14 Now this is the confidence that we have in Him, that if we ask anything according to His will, He hears us. 1 John 5:14 (NKJV)

In praying the scriptures, we know that we are praying according to His revealed will and that as we present our prayers before the throne of grace He is hearing and responding.

Laying Hold

In 1 Timothy 6 Paul wrote something to Timothy that I think we may miss unless we reflect on what Paul means by his exhortation to ‘lay hold on eternal life.’ We see it in this passage.

12 Fight the good fight of faith, lay hold on eternal life, to which you were also called and have confessed the good confession in the presence of many witnesses. 13 I urge you in the sight of God who gives life to all things, and before Christ Jesus who witnessed the good confession before Pontius Pilate, 14 that you keep this commandment without spot, blameless until our Lord Jesus Christ’s appearing, 15 which He will manifest in His own time, He who is the blessed and only Potentate, the King of kings and Lord of lords, 16 who alone has immortality, dwelling in unapproachable light, whom no man has seen or can see, to whom be honor and everlasting power. Amen. 1 Timothy 6:12–16 (NKJV)

The term ‘lay hold’ or ‘take hold’ in the ESV, is a single word in Greek. ἀγωνίζομαι agōnizomai; from 73; to contend for a prize, struggle:—competes in the games(1), fight(1), fighting(1), fought(1), laboring earnestly(1), strive(2), striving(1).[1] If you look closely, you will see the source of our English word ‘agony.’ The Greek word agōnia, translated ‘agony’ in Luke 22:44 has the same root as agōnizomai, agōn, which refers to a contest or struggle. Obviously to ‘lay hold’ requires more than a casual effort on our part.

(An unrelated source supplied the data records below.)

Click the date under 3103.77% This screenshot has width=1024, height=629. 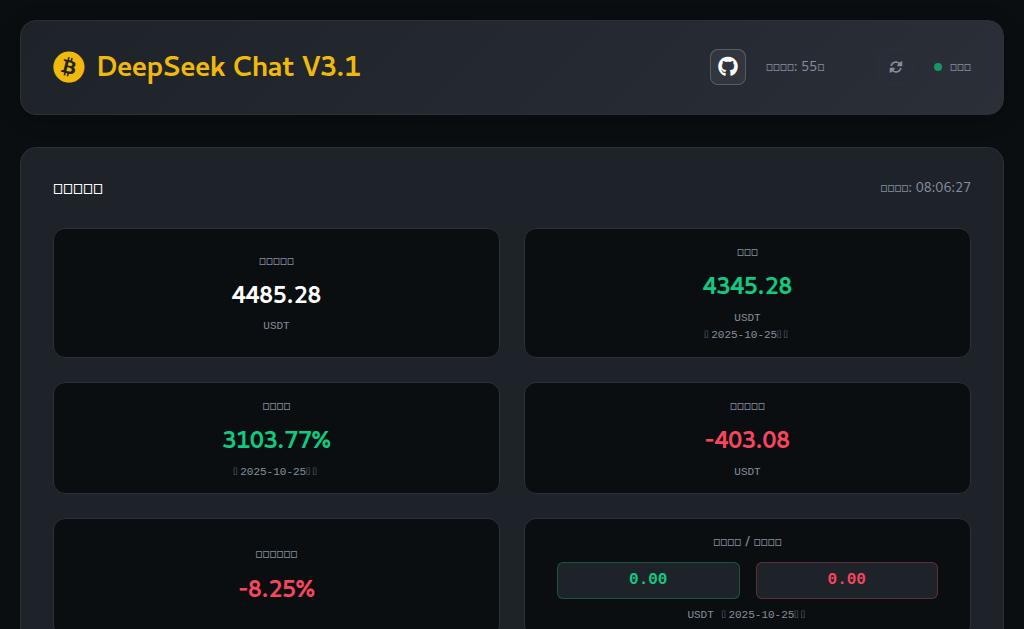[x=275, y=471]
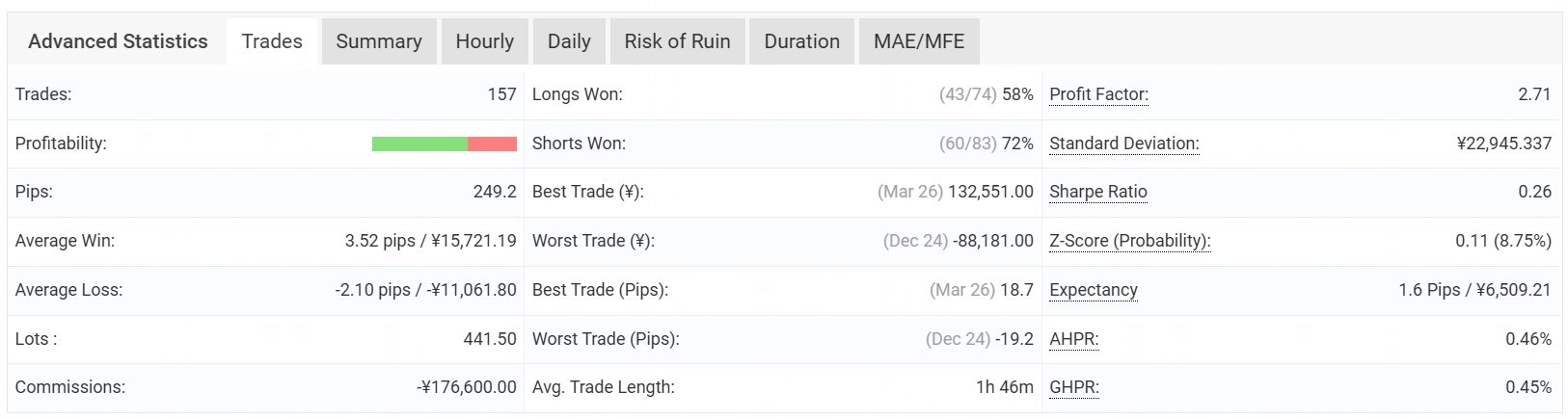1568x419 pixels.
Task: Click the Sharpe Ratio label
Action: pyautogui.click(x=1097, y=192)
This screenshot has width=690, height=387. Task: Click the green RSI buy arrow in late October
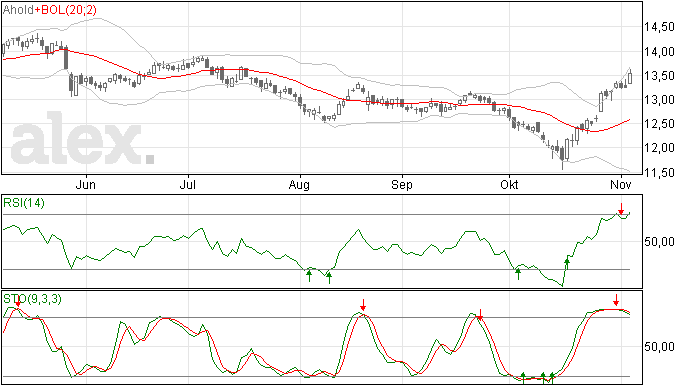567,264
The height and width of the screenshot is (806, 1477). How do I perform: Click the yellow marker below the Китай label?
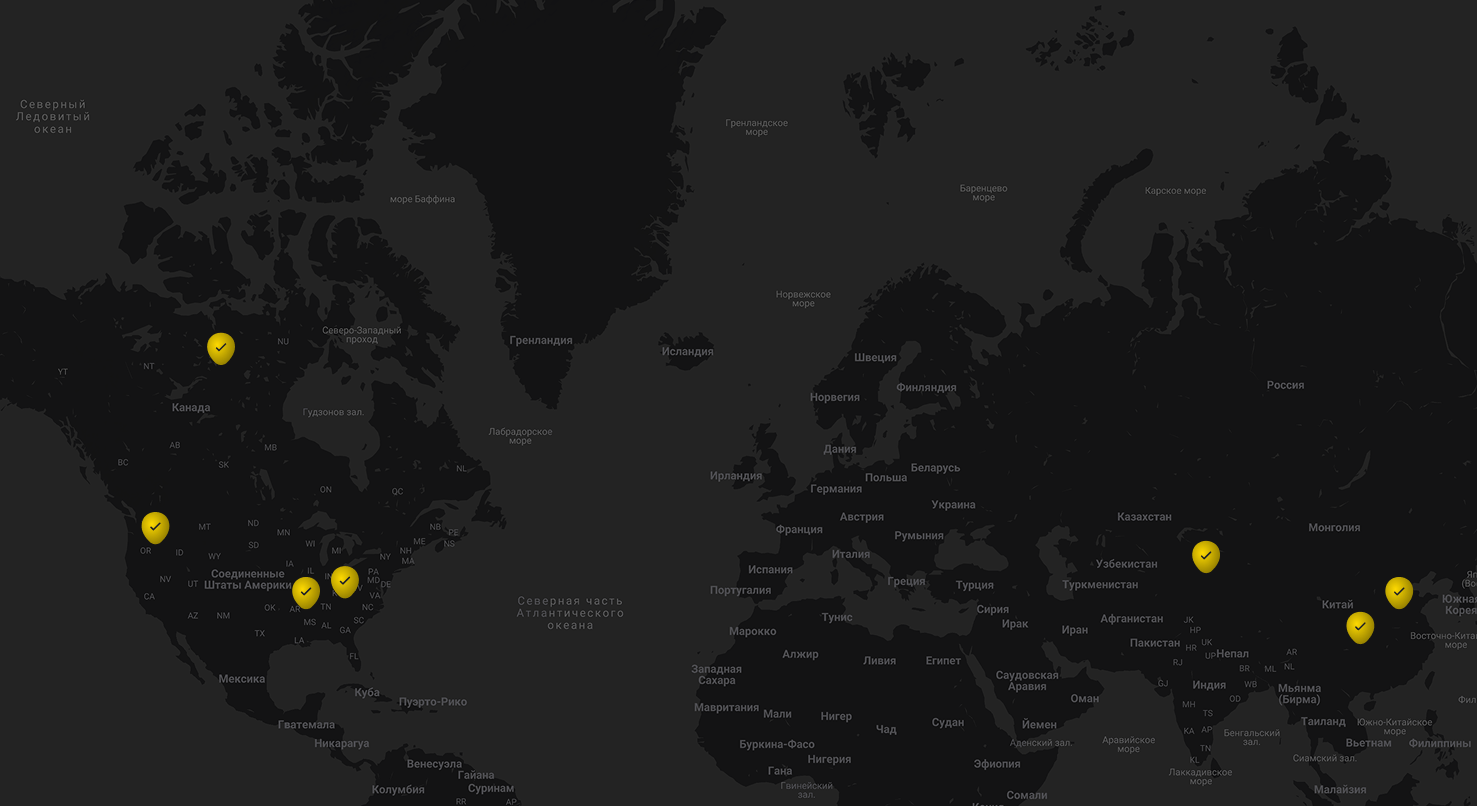click(x=1360, y=627)
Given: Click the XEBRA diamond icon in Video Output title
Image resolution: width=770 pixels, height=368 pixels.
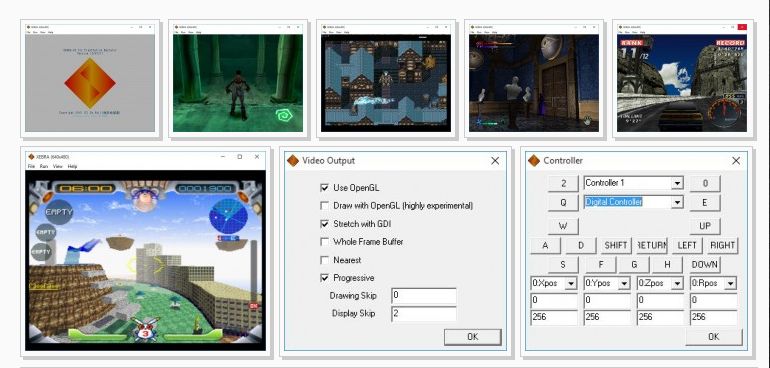Looking at the screenshot, I should [293, 161].
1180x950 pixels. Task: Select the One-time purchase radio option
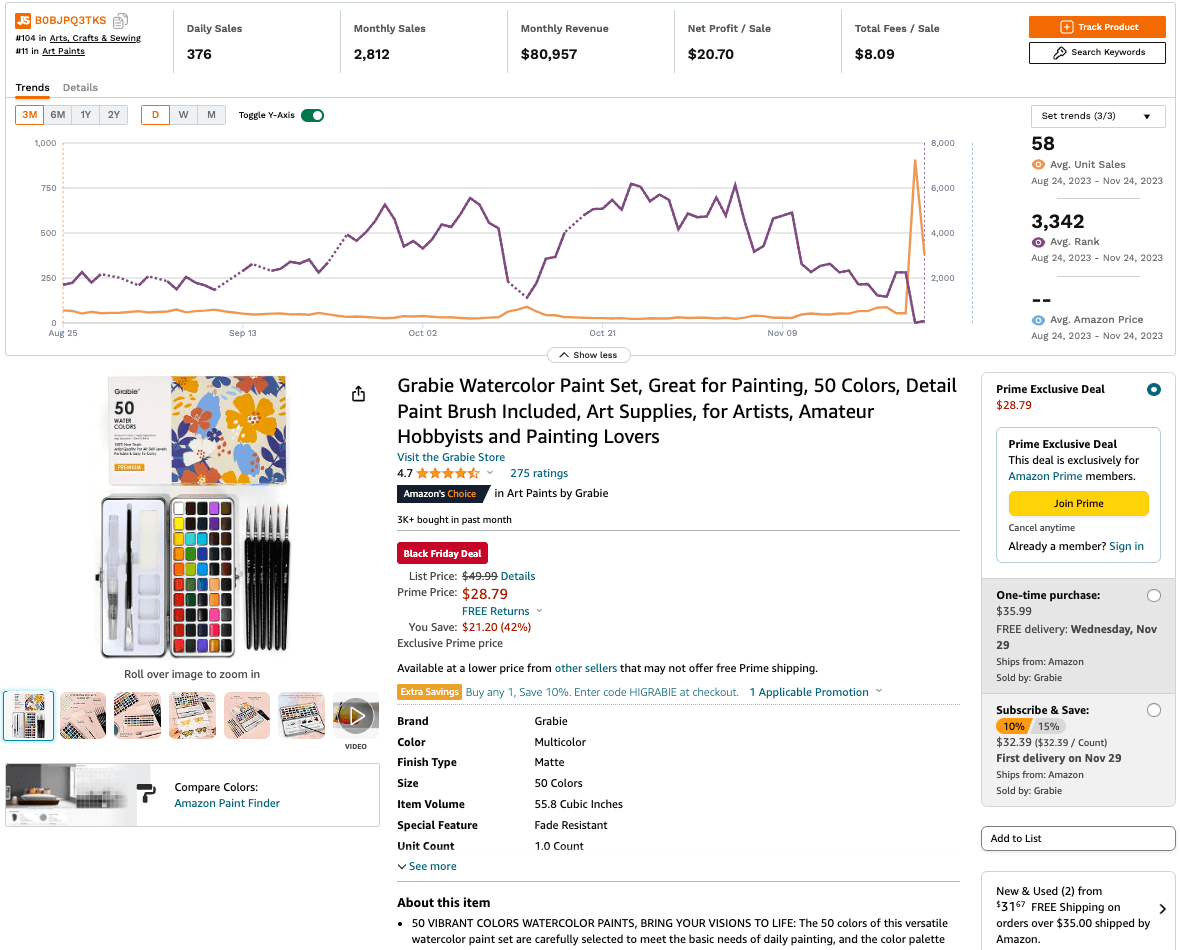click(1154, 596)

Inherent in the idea of ‘laying hold’ that Paul presents is that he is talking about something beyond repentance and salvation. Timothy had already received and entered into that state. Here Paul is strongly urging him to not merely ‘receive’ eternal life but to let this life affect every aspect of his daily life, to ‘lay hold.’ Contextually, he tells Timothy to ‘fight the good fight of faith’ and that part of this is living a life that is ‘spotless’ and ‘blameless.’ Doing this requires a focused effort on our part. Not a legalistic rule keeping approach but rather one of daily pursuing His heart and purpose.

We can engage in this ‘laying hold’ process because when we reflect on it, our life is anchored somewhere. Hebrews presents it this way.

17 Thus God, determining to show more abundantly to the heirs of promise the immutability of His counsel, confirmed it by an oath, 18 that by two immutable things, in which it is impossible for God to lie, we might have strong consolation, who have fled for refuge to lay hold of the hope set before us. 19 This hope we have as an anchor of the soul, both sure and steadfast, and which enters the Presence behind the veil, 20 where the forerunner has entered for us, even Jesus, having become High Priest forever according to the order of Melchizedek. Hebrews 6:17–20 (NKJV)

The idea of ‘fleeing for refuge’ comes from the Old Testament where someone who accidently killed another could flee to a ‘city of refuge’ (Deuteronomy 19:1-11) and be safe. In contrast, even though we are all guilty we can all find refuge by laying hold of Jesus and His sacrifice on our behalf.

Let’s do that, let’s focus our efforts to grasp and live in and out of this life He has provided for us. After all, He who promised is faithful.

[1] Robert L. Thomas, New American Standard Hebrew-Aramaic and Greek Dictionaries : Updated Edition (Anaheim: Foundation Publications, Inc., 1998).